Never follow the instructions on a bottle of shampoo

You’re in the shower, and it’s time to shampoo. You flip the bottle around to read the instructions, and inevitably find the following:

Lather, rinse, repeat.

Let’s break this down into a flowchart.

Do you see the problem here? Nowhere does it state when you should stop shampooing. In other words there’s no “stop condition” in this set of instructions — it doesn’t say “repeat if your hair is still dirty,” it simply says “repeat.” Always. Forever.

If you follow these instructions, you will be in the shower for the rest of your life! I hope you’ve stocked up on enough shampoo to last until you starve to death in your shower of doom, lest you run out and be unable to follow directions.

But at least you’ll be clean when the coroner arrives.

No, the only choice you have is to NOT follow directions. You simply must disobey your shampoo bottle if you wish to live. It’s that important.

This conundrum calls into question many other instructions that you may follow blindly. If shampoo has misguided us, should we trust other directions? Maybe you should operate heavy machinery after taking NyQuil. Maybe you should let babies fall into plastic buckets. Maybe our pets should go in the microwave.

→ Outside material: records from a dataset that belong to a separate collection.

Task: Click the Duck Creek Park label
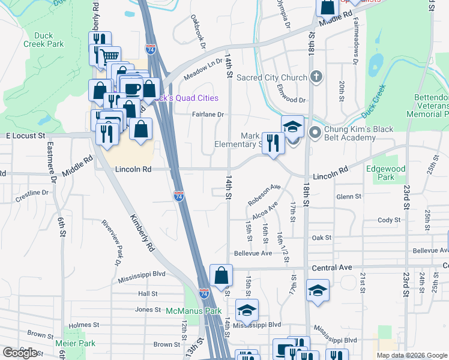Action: pyautogui.click(x=49, y=40)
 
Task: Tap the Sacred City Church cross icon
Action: pyautogui.click(x=317, y=77)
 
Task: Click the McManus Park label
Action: pyautogui.click(x=194, y=311)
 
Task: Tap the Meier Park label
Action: pyautogui.click(x=75, y=343)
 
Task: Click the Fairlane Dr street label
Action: pyautogui.click(x=208, y=115)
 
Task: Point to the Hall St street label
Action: pyautogui.click(x=147, y=294)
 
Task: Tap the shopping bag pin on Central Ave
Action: pyautogui.click(x=221, y=276)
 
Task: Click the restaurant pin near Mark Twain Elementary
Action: pyautogui.click(x=273, y=143)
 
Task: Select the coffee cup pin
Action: pyautogui.click(x=133, y=88)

If we’re ever to trust product directions again, they’re going to have to change. As a first step, the shampoo manufacturers need to admit that we do not need to spend our lives trapped in the shower, lathering and rinsing.

Shampoo manufacturers, take heed: you need to add a stop condition to the directions to tell us when to stop and get out of the shower. Our lives are at stake. Thank you.